Task goal:
Copy out the lines of the listing below, starting at the line containing "Open the browser" and ending with the line containing "click(x=197, y=113)", both included.

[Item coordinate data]
#####

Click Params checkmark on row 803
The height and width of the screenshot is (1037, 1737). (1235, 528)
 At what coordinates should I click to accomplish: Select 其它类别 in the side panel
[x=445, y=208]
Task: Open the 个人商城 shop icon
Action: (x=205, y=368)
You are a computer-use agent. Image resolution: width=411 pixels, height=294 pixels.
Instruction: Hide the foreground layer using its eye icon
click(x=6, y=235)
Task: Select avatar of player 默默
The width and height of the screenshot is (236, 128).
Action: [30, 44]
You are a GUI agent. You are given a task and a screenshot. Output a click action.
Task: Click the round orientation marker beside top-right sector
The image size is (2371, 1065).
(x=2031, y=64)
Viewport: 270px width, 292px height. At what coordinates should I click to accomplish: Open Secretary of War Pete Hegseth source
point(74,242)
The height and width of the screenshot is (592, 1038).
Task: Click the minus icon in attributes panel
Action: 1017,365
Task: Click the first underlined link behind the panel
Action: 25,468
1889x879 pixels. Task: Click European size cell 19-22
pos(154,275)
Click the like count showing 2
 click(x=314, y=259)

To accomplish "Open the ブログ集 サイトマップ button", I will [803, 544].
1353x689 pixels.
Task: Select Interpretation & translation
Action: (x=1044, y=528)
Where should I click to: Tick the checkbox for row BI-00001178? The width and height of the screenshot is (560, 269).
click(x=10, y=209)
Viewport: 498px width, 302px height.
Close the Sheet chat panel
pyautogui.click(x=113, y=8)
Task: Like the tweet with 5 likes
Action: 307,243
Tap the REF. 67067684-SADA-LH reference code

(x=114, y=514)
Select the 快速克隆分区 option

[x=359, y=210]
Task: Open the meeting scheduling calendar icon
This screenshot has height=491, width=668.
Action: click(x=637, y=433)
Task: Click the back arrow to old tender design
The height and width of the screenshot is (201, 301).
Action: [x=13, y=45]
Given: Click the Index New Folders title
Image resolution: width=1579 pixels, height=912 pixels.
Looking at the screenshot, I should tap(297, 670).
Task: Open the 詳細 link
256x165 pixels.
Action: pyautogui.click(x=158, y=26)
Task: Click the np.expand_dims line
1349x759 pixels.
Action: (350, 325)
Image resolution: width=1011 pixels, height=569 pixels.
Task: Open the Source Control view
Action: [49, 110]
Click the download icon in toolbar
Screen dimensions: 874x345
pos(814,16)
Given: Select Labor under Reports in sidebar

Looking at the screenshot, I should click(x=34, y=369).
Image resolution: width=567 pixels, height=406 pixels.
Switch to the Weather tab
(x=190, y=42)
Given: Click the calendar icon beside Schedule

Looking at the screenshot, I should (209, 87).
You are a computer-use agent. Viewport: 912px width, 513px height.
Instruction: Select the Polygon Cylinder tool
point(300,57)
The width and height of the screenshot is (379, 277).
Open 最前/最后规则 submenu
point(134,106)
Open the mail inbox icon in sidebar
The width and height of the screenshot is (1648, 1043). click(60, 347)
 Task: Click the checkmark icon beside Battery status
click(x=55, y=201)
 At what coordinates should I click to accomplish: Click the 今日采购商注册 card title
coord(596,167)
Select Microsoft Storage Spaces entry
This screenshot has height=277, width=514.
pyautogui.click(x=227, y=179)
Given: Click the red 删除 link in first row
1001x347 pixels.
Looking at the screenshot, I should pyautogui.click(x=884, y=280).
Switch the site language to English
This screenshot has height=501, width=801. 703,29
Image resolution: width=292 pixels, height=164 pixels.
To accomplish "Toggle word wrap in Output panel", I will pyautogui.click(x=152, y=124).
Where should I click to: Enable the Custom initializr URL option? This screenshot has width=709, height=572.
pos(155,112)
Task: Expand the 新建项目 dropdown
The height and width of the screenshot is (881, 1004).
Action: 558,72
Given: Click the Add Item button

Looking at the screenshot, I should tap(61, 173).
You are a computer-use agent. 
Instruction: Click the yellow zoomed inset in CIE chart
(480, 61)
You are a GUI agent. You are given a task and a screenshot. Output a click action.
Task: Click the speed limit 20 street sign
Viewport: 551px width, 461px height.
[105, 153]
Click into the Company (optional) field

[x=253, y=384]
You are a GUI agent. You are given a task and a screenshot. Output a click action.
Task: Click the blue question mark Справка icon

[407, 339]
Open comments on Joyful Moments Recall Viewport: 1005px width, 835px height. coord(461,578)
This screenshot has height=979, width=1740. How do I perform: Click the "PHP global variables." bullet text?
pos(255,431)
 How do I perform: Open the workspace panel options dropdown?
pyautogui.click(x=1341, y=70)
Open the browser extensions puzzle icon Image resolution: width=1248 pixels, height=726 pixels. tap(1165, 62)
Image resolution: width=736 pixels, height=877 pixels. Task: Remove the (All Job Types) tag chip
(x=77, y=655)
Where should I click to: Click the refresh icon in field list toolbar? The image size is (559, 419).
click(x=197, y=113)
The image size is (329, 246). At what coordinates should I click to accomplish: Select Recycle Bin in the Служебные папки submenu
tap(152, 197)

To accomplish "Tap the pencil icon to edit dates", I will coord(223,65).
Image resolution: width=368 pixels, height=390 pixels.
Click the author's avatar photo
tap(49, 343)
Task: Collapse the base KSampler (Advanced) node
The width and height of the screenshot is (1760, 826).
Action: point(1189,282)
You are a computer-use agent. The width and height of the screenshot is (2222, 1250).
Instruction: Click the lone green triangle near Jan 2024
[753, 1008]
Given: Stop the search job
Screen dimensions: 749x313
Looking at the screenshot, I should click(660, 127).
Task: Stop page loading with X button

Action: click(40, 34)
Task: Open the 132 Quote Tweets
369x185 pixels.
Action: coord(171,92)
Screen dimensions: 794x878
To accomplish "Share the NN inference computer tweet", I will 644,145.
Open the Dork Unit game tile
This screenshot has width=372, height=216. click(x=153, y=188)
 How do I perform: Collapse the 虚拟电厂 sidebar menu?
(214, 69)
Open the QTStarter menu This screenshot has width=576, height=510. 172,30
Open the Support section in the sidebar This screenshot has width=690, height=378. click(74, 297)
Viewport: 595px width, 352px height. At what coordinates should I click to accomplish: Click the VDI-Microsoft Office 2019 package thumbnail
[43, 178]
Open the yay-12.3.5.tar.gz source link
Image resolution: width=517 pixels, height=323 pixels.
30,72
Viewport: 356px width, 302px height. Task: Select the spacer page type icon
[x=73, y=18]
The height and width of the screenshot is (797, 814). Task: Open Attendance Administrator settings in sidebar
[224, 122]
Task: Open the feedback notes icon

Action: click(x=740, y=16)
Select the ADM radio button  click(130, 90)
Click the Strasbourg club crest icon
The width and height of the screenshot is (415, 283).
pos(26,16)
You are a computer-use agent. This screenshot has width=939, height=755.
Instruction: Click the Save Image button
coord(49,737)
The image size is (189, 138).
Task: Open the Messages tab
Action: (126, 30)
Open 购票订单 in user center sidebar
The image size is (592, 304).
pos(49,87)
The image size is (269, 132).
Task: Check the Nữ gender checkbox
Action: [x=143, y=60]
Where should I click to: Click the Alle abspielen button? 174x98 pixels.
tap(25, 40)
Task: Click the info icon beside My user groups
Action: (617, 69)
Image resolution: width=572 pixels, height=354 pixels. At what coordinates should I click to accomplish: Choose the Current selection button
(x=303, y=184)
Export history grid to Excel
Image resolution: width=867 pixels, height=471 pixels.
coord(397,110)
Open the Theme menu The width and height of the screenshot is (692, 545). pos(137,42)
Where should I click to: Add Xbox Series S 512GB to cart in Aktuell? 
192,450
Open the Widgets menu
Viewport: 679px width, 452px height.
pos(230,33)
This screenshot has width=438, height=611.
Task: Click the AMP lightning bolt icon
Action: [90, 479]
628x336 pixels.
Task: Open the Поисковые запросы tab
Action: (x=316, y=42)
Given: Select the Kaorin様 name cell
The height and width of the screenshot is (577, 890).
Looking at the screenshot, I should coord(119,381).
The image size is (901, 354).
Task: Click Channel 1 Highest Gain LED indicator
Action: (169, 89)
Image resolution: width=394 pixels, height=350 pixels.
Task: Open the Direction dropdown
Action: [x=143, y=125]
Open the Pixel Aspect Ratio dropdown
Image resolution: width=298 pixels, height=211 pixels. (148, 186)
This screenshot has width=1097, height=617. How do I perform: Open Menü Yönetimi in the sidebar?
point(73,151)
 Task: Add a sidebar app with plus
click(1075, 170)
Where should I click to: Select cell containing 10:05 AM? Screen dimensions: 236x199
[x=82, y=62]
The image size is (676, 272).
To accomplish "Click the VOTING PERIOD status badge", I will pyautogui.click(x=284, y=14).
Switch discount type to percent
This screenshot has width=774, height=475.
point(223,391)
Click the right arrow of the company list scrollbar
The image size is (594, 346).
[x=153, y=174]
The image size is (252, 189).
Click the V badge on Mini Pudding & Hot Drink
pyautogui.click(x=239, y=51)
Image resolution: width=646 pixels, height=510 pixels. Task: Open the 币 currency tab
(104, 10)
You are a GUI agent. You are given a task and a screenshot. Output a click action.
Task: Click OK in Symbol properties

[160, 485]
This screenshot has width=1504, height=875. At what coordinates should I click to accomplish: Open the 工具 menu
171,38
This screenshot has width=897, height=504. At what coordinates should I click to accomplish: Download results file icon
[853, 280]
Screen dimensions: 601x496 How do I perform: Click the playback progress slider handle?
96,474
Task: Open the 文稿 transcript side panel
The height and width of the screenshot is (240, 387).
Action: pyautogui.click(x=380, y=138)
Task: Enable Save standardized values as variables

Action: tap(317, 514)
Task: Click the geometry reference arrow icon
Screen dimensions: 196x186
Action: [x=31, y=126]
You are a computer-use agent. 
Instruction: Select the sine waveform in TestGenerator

#####

Written reply:
Open the browser extensions puzzle icon Image resolution: width=1248 pixels, height=726 pixels. tap(1165, 62)
Image resolution: width=736 pixels, height=877 pixels. Task: Remove the (All Job Types) tag chip
(x=77, y=655)
Where should I click to: Click the refresh icon in field list toolbar? The image size is (559, 419).
click(x=197, y=113)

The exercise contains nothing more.